If you now call up the (https!!!) check-in URL with the web browser on the iPad, an NginX standard error page should appear there and no certificate errors – but a trustworthy closed padlock next to the URL.

Observe

You can now watch the NginX access log live to see when your iPad calls the check-in URL tail -f /var/log/nginx/access.log
In my case, the URL (which can only be reached from my network via the IP) was called surprisingly often by various bots that check for open security holes.

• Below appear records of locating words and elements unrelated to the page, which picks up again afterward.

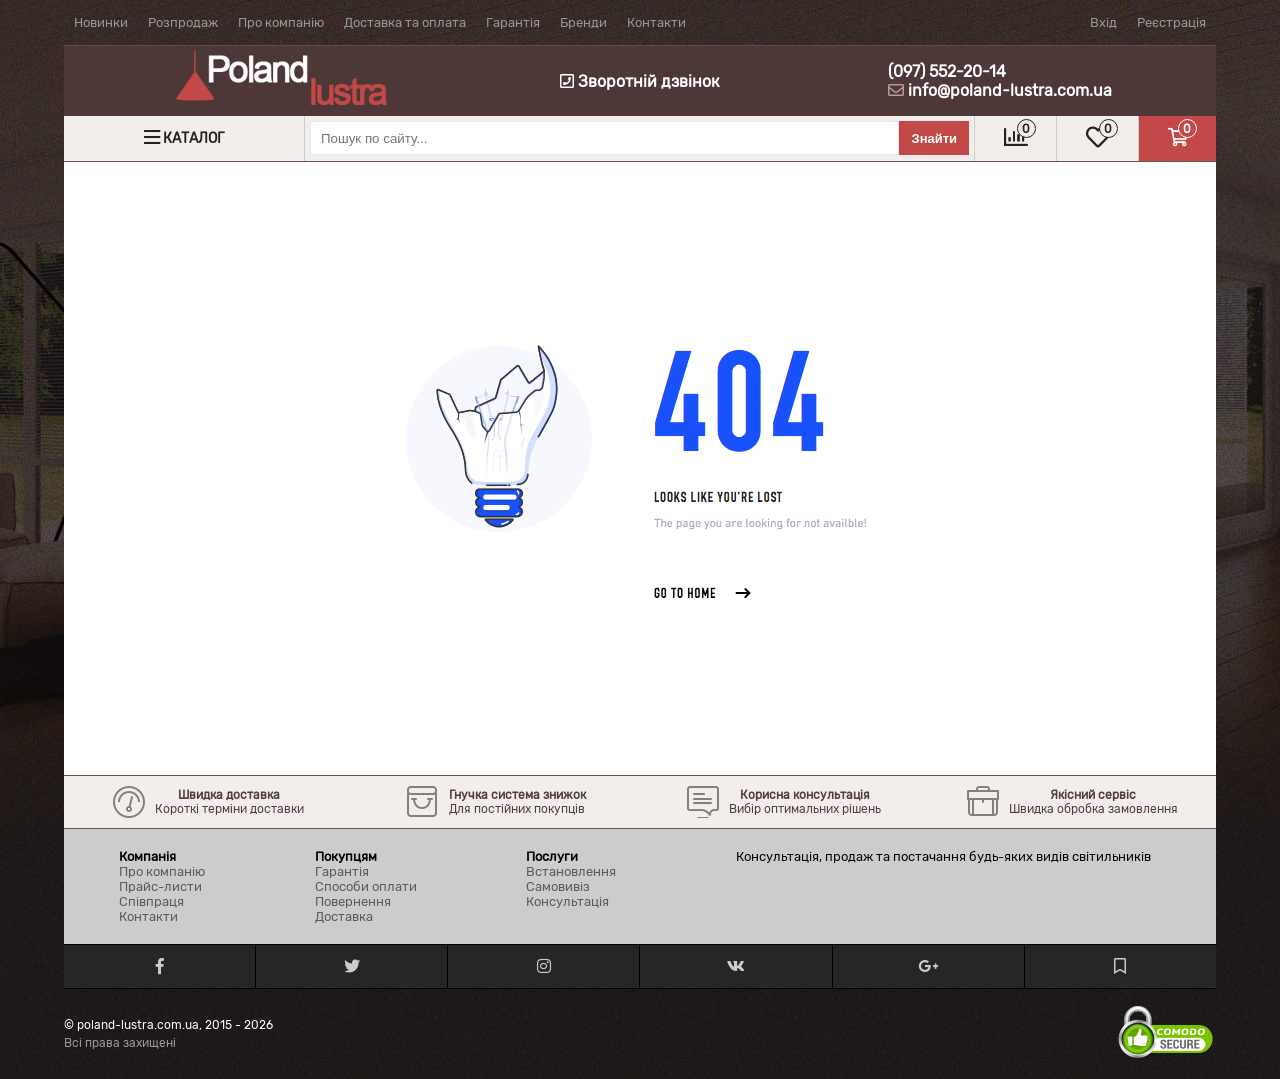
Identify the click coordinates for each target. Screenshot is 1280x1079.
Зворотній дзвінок (640, 81)
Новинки (101, 22)
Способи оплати (366, 886)
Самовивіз (558, 886)
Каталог (193, 138)
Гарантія (513, 22)
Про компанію (281, 22)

But the MDM request can be easily recognized by the “MDM” string.

Waiting

In my case, I waited a few hours – at some point, the long-awaited check-in request arrived. After taking a look at the iPad under “Settings -> General -> VPN and device management”, the profile was gone 🙂
However, there also seems to be a quicker way to provoke the MDM check-in request by briefly switching to flight mode and back again.

Conclusion

A rather complicated method, but at least you don’t have to install any strange software. You couldn’t sell the iPad this way either, and the steps have to be repeated after every factory reset.
So the solution is more of a stopgap. In my case, I hope that the school admin will soon release the iPad properly. Otherwise, the iPad is still “remotely managed” but the administrator no longer has any authorizations.